## RAW DATA

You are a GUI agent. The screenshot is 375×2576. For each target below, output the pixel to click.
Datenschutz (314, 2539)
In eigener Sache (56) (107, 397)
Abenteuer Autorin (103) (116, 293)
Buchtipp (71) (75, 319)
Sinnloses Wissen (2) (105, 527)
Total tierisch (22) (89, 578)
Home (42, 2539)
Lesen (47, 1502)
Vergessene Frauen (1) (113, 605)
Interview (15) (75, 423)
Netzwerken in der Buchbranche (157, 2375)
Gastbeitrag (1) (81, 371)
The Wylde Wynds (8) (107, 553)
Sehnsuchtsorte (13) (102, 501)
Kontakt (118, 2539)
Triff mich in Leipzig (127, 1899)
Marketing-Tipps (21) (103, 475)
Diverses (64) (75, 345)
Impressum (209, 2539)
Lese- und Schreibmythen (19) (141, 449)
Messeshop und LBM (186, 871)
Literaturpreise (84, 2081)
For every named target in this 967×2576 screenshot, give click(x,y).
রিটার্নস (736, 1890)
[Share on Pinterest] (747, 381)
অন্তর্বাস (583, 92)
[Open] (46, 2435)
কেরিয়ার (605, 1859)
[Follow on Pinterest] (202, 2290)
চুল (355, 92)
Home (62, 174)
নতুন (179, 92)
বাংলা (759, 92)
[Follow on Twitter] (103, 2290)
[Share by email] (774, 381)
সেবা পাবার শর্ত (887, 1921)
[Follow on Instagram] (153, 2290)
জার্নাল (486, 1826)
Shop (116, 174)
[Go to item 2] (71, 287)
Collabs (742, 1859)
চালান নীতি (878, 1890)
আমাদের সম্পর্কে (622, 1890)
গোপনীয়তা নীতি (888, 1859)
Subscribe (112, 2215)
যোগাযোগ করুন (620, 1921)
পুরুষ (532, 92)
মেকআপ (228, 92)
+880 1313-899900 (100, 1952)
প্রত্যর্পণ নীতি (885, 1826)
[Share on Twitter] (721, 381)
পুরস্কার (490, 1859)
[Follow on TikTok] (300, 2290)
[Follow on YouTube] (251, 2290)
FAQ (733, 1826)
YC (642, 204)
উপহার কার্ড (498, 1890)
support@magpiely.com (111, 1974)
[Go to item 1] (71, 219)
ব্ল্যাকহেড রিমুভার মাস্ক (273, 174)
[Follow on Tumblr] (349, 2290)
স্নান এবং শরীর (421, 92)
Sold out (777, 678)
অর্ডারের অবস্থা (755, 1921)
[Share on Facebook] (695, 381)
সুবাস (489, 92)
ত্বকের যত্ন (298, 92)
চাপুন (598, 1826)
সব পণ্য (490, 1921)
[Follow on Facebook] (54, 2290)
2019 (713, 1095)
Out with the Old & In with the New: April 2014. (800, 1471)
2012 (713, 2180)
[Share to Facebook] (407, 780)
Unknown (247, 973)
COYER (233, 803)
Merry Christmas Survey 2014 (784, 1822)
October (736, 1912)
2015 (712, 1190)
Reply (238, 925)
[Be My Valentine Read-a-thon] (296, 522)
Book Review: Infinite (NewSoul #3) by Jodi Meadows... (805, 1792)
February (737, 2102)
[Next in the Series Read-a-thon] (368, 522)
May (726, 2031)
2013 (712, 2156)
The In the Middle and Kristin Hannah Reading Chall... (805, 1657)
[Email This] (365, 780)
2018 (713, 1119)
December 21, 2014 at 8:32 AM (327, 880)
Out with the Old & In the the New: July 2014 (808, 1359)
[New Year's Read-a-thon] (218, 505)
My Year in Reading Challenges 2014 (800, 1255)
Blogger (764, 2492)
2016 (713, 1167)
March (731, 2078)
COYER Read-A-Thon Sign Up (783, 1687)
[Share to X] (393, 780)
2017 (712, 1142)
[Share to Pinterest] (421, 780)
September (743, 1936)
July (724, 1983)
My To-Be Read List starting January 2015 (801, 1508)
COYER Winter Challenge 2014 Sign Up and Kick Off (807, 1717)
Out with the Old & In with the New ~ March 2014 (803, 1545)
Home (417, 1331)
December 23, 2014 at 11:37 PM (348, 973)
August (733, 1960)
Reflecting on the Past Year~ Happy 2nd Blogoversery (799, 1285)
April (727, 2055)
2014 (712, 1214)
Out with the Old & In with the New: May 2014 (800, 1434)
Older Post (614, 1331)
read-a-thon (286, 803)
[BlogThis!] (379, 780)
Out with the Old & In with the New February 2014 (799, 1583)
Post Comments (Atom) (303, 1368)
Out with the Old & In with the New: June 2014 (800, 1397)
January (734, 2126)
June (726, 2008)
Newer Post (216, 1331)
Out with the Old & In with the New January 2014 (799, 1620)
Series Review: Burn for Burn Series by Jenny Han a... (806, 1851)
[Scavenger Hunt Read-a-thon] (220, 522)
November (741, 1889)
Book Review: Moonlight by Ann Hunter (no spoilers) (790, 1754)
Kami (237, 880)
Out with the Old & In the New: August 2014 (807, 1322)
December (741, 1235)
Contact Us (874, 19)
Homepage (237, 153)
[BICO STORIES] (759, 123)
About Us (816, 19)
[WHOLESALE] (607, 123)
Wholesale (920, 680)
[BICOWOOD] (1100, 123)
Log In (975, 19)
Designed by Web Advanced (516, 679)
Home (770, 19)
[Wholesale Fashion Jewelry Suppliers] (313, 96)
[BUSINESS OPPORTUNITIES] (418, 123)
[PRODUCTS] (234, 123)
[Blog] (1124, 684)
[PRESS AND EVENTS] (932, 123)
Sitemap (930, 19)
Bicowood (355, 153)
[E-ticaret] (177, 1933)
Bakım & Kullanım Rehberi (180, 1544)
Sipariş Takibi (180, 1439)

## TASK ITEM
Take each line in the listing that has the word "Series" and copy it.

## OUTPUT BELOW
[Next in the Series Read-a-thon] (368, 522)
Series Review: Burn for Burn Series by Jenny Han a... (806, 1851)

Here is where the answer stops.